[China discourse: Passing the torch of ‘knowledge on the verge of extinction’]
The pioneers of modern Sanskrit studies in China are the two scholars- Ji Xianlin and Jin Kemu. But it should be said that, China’s current overall Sanskrit study is still in its infancy, and training able successors is still the key to continuing this tradition. I myself had been engaged in the study of Sanskrit all my life, and have deeply felt that it actually is a difficult-to-learn subject, and the quality requirements for trained personnel are very high.
Researchers should be proficient in Sanskrit, which is crucial. In the languages of the world, Sanskrit is relatively difficult to learn, and one needs to spend more time in comparison to learning other languages. If only to master the rudiments of Sanskrit, one can engage in Sanskrit research of related disciplines, but the knowledge output thus achieved is very unreliable.
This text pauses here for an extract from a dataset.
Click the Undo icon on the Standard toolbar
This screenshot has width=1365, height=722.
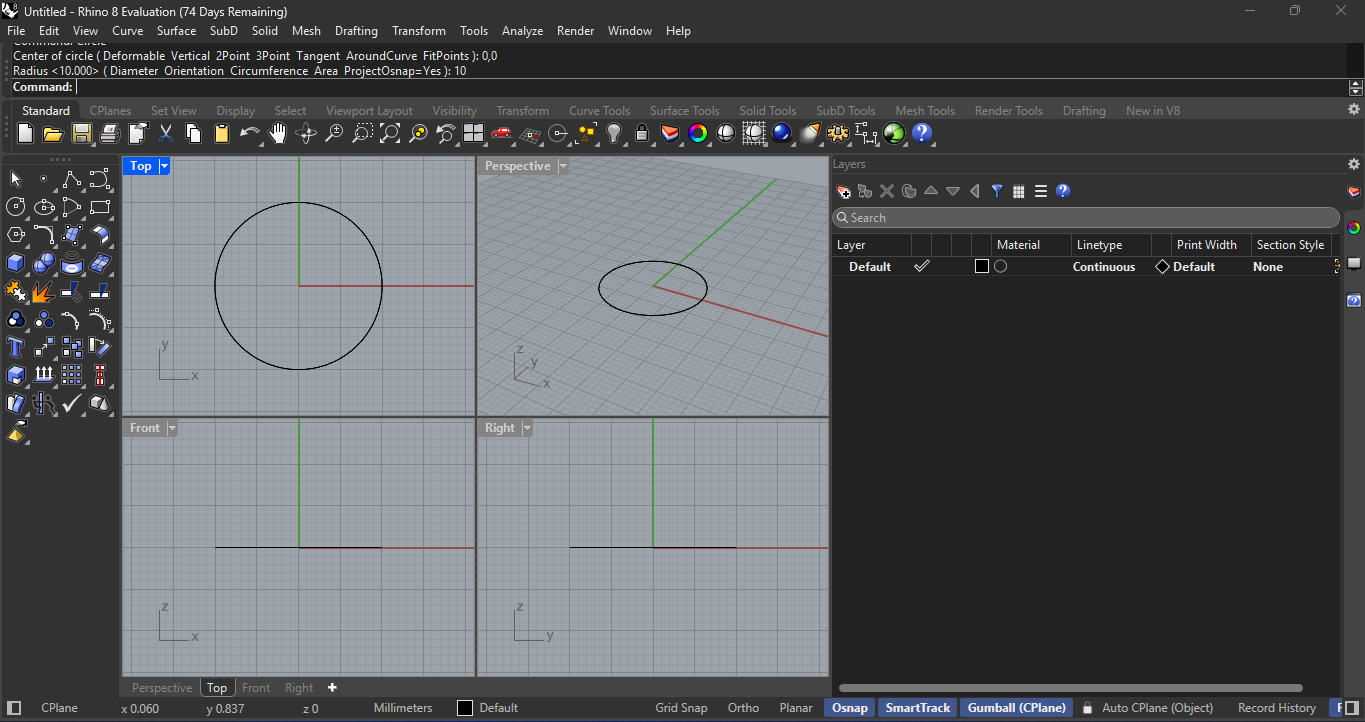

Sanskrit after all is a language tool, used for the study of related disciplines. Therefore, even if proficient in Sanskrit, and is engaged in related disciplines, such as religion, philosophy, literature, etc., still one need to have academic accomplishment in related disciplines. The level of standard of Sanskrit research in a specific discipline depends on the level of academic accomplishments of the researchers.
China and India have a history of more than 2,000 years of cultural exchange. Especially Indian Buddhism has influenced ancient Chinese culture in many ways. Successive generations of eminent monks have also left us a voluminous Buddhist literature. As a Chinese Sanskrit scholar, you should take advantage of these precious materials. Therefore, the researchers should also have accomplishments in ancient Chinese culture and archaic Chinese. Moreover, the comparative study of ancient Chinese and Indian cultures also is helpful in enhancing the depth of research in related disciplines, and can have the effect of making foreign things serve China.
At the same time, the researchers also need to have a relatively comprehensive understanding of ancient Indian culture. Sanskrit research is making use of ancient Indian literature for undertaking the study of related disciplines, and each discipline is not mutually isolated. For example, Buddhism in ancient India did not emerge and develop independently, but had emerged and developed out of contention with ancient India’s mainstream religion- Brahmanism. Therefore, having a relatively comprehensive understanding of the ancient Indian culture, further can improve the understanding of Buddhism, and is also conducive to the study of Sanskrit.
The scholars from Europe, United States and Japan had been engaged in Sanskrit studies for more than hundred years. We have to learn from and absorb their valuable academic achievements, and for this we need to master one or two relevant foreign languages. Meanwhile, China’s Tibet not only has preserved a large number of Sanskrit palm leaf manuscripts, there also is the Tibetan Tripitaka. Only if you have mastered a certain level of Tibetan language, can you take full advantage of such material. Of course, it should be noted that each scholar should have a choice of some sort, and act within one’s competence. Otherwise, one will be a jack of all but master of none, wasting valuable time.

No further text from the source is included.